生而为人,我很抱歉。

关于

B
他是我为数不多的男性朋友里对我最好的一个。

我们认识了八年,前两年只是普通同学,中学三年级时坐了同桌,就成了狐朋狗友。
他挺帅,在全省第二的学校的重点班里,一定是叫得上名字的那一个。初一时有人在学校贴吧里讨论他,说他是我们班的班草,对此他毫不知情,却被班主任叫去批评教育了一番,简直是冤大头。
到了现在他还是老样子,一米八,穿运动裤,背双肩,架一副眼镜,把少年时的自来卷剃成了毛寸,对自己傻乎乎的土帅感浑然不知。

他能成为我中二期里经过层层筛选唯一一个主动留下来的男性朋友,和08年的汶川地震有关。
那天下午我们刚上课,班主任的数学课,人都昏昏欲睡。没多久我感觉椅子在抖,愤怒的看后座的孩儿,没想到人光桌子都离我八丈远。
紧接着他桌上的雪碧开始晃悠,我们靠窗,窗框也在打抖。隔壁班的女生已经开始尖叫,我还不知道怎么回事,老师已经自己跑了出去。
那时候我学习不好,我们是按成绩挑座位,我俩座倒数第三排,靠窗;只有一个前门开着,我们坐的地方可以说是死角。
于是傻逼的我只是站了起来,茫然的往前走,魂儿都不在身上。他推了我一把,“愣什么,跑啊!”一巴掌把我推出三米,越人无数。
哪有人那时候还顾得上别人啊,但就是这个平时让我打不还手骂不还口的傻逼,唯一一次对我动了粗。

后来上高中分开了,他是唯一有我电话号码的男生。然后就是故事里那样,他告白,我拒绝;高二,他告白,我拒绝;高三,他告白,我拒绝。只不过我慢慢厌烦,他的口气也越发像玩笑。
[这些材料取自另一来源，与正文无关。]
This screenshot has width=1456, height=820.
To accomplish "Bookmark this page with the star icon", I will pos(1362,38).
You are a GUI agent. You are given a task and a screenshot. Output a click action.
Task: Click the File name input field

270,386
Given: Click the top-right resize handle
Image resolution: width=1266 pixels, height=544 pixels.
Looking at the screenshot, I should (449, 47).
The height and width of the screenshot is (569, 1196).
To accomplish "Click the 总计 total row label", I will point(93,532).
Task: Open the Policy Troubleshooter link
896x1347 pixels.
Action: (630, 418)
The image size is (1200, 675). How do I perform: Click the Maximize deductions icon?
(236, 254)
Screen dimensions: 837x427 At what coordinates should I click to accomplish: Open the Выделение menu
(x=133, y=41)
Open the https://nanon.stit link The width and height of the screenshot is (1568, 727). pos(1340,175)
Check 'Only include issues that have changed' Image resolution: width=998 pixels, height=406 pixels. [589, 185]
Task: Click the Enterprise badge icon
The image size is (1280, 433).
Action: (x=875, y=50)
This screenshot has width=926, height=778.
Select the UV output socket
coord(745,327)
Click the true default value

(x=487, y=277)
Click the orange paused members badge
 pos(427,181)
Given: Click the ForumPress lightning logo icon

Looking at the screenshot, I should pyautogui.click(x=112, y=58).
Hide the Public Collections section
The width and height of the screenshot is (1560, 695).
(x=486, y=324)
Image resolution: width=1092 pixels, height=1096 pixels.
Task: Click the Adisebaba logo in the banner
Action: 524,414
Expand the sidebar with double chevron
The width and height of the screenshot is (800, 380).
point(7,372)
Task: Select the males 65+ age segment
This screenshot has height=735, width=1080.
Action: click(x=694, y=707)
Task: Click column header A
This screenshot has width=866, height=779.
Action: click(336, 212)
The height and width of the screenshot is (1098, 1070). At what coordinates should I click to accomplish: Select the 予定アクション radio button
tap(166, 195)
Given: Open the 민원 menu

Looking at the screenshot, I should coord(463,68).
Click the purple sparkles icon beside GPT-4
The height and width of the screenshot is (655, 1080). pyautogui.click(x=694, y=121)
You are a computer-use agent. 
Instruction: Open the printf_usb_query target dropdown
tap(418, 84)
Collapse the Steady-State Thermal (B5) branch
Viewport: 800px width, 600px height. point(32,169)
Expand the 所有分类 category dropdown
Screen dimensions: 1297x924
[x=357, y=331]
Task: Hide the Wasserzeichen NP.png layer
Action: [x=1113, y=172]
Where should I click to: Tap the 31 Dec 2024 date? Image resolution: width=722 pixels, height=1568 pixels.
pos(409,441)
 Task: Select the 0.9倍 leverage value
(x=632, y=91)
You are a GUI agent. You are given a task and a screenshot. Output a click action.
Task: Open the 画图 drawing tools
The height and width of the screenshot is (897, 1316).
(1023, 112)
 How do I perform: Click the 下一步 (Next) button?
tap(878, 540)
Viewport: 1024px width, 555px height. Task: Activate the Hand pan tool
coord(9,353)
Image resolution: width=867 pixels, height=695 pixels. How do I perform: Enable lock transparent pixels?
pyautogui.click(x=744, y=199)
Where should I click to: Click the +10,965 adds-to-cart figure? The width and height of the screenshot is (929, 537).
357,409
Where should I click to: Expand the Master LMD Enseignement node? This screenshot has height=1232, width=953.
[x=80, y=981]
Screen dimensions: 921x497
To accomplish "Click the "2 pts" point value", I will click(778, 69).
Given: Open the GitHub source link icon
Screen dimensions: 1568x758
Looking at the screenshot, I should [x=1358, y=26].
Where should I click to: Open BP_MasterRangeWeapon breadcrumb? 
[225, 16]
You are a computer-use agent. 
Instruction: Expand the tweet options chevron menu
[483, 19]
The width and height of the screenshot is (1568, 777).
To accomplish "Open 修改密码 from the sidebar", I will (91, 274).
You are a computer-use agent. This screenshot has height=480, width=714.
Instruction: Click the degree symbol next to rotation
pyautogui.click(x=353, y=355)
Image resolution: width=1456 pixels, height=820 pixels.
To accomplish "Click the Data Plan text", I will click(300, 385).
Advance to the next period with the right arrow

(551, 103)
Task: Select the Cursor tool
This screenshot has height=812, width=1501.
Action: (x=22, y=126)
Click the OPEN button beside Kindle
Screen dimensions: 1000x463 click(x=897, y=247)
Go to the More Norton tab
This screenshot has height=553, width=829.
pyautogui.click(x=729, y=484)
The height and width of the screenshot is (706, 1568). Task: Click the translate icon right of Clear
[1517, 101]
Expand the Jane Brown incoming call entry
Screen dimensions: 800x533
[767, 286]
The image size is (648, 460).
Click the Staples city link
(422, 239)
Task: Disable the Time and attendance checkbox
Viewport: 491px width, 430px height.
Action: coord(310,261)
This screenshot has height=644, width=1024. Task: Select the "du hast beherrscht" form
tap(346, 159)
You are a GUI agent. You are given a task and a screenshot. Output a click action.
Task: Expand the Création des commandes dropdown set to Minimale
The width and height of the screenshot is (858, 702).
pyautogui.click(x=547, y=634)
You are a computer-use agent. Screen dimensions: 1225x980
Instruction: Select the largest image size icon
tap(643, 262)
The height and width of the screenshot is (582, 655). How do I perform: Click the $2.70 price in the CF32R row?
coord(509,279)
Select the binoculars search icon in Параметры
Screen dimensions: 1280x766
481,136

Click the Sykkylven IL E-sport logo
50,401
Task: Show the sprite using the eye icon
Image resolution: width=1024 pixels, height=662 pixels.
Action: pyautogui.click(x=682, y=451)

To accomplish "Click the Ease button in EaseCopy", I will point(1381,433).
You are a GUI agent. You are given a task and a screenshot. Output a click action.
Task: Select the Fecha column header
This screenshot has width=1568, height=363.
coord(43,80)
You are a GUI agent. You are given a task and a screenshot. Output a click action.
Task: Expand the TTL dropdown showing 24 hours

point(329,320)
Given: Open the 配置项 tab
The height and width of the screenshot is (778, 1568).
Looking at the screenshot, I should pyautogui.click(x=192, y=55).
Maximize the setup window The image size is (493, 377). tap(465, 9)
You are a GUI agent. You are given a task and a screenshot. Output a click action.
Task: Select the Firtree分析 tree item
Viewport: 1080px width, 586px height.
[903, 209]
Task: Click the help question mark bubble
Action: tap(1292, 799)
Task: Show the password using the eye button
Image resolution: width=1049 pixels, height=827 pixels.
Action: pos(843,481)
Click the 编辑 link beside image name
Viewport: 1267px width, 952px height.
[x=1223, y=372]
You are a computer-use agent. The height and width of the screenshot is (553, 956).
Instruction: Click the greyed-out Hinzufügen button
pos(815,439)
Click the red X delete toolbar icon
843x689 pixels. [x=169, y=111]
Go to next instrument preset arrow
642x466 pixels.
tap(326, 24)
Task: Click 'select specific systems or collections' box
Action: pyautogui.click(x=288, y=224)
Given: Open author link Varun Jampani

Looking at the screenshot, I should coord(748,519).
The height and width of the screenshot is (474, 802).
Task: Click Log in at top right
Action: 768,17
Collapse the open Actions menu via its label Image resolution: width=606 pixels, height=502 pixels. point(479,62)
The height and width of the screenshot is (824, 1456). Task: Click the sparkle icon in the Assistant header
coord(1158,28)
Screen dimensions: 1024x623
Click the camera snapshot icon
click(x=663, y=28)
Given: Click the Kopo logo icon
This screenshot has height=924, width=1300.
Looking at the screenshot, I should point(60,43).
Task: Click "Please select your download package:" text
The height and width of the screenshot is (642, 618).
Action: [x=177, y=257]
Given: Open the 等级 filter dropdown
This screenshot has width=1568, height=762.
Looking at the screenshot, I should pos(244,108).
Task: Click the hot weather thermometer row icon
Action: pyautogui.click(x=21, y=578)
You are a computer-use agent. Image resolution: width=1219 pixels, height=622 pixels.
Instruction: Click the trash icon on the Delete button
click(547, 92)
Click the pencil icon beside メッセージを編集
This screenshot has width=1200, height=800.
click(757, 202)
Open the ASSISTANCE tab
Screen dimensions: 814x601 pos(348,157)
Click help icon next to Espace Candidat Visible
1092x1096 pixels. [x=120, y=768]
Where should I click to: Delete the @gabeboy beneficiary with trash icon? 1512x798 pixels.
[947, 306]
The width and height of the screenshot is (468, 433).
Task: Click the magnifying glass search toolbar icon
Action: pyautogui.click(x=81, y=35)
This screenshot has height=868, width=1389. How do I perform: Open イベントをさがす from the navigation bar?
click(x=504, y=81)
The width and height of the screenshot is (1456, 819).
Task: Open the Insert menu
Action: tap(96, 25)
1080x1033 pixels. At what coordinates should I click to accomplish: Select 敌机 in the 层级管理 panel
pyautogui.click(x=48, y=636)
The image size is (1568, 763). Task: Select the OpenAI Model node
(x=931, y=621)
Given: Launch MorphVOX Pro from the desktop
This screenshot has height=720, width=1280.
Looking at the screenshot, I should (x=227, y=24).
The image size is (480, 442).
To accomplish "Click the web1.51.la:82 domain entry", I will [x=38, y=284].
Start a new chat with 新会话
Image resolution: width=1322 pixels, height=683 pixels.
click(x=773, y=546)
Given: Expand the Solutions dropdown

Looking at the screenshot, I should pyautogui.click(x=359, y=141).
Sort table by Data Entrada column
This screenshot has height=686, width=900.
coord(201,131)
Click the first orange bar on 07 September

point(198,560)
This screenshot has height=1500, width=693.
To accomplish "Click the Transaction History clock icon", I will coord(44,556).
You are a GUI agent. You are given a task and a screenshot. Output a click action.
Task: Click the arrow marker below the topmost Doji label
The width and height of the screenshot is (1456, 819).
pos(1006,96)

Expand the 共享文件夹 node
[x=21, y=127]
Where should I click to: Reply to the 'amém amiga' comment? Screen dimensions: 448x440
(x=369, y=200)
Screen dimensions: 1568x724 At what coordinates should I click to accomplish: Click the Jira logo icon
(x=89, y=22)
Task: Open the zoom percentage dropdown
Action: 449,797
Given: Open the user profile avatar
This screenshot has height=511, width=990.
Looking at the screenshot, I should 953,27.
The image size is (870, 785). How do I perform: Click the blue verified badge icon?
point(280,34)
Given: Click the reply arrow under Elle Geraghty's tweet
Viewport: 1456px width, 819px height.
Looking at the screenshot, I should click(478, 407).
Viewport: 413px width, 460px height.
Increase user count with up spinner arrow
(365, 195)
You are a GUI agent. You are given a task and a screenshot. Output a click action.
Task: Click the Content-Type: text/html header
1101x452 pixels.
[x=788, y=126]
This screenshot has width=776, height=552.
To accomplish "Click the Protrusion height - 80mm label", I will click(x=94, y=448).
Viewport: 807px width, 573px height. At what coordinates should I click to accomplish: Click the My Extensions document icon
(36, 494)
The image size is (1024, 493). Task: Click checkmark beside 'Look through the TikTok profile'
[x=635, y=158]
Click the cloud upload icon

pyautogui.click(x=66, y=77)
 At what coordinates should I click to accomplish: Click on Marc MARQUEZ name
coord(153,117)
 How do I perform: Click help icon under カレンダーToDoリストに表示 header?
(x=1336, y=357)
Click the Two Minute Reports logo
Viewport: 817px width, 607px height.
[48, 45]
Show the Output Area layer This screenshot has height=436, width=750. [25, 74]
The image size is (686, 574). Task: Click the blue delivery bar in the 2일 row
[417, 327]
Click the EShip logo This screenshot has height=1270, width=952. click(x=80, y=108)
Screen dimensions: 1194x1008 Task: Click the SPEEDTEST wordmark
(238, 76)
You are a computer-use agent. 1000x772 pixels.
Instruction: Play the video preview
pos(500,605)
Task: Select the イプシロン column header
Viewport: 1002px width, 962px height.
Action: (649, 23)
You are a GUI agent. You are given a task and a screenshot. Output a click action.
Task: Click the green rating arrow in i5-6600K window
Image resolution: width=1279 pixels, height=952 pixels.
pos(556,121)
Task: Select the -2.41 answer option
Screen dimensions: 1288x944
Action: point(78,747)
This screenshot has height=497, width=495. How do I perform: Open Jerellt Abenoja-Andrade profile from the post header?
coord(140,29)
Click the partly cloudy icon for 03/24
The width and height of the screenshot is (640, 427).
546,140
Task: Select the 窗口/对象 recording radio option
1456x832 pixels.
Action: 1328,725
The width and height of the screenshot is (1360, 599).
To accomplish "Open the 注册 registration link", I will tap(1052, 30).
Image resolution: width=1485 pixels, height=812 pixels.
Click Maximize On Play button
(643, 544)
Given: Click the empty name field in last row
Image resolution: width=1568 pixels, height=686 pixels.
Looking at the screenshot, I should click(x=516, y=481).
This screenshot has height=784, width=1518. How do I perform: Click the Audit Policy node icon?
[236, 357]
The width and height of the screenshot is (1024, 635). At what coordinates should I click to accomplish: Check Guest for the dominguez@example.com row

我高四的时候,留在市区的朋友非常少,他算一个。想来我挺不人道,把他当什么,随叫随到。想看电影,吃饭,逛街,就打电话。那时候喜欢Vans,成年的时候他来学校接我,手里就提着给我买的鞋子。
最后,2012年的夏天,有人给我发短信告白,说是喝醉了,壮壮胆,我依然不知道是他还是L。那时候有点动摇,觉得这样晃他是不是不太好。

上了大学,大一时在市区。有时候课在晚上,不想上,他就会来陪我上自习;有时候不想上课,就叫他来我们这边吃饭。吃烤肉,吃面,他陪我看他看过一遍的电影,任由我吓的躲在他背后,和14岁初中毕业去看鬼片,又或者一起看色戒时那样。

再后来,去年四月去成都,又赶上了雅安地震。现在想来,别捷豹是我俩有招地震体质。
是地震的前一天。
正好有我另一个朋友也翘课来玩,就顺便叫了她一起去青羊宫吃了蜀九香。朋友是个打lol的美妞儿,领了好几个汉子来。我成都的机油也被我叫了出来,就这么一桌子人,乱糟糟的,一半我不认识。我怕生,尤其不喜欢和男孩子说话,所以场子基本就靠他撑。
他熟练的递烟,推杯换盏,把那边男生半场调动起来。后来散了场,我悄悄跟他说谢谢。他说不用,我不帮你还能指望谁,况且我跟我妈那些同事喝酒吃饭习惯这些了,别想那么多。
在夜晚的春熙路,我们仨坐在路边吹风,清场的洒水车赶我们走。他和宋在抽烟,我在吃甜筒。
宋说我,“你总是不接受别人的好意”。他很急,说我不是那样的人。
我们回了酒店,坐在木地板上喝酒,吃我成都机油给我买的兔丁。
那时候他说,你是我认识的人里,最猜不透的一个朋友。

从成都回来之后,他很快交了女朋友。是在新东方当助教时认识的同事,我没见过,但听说条儿很正。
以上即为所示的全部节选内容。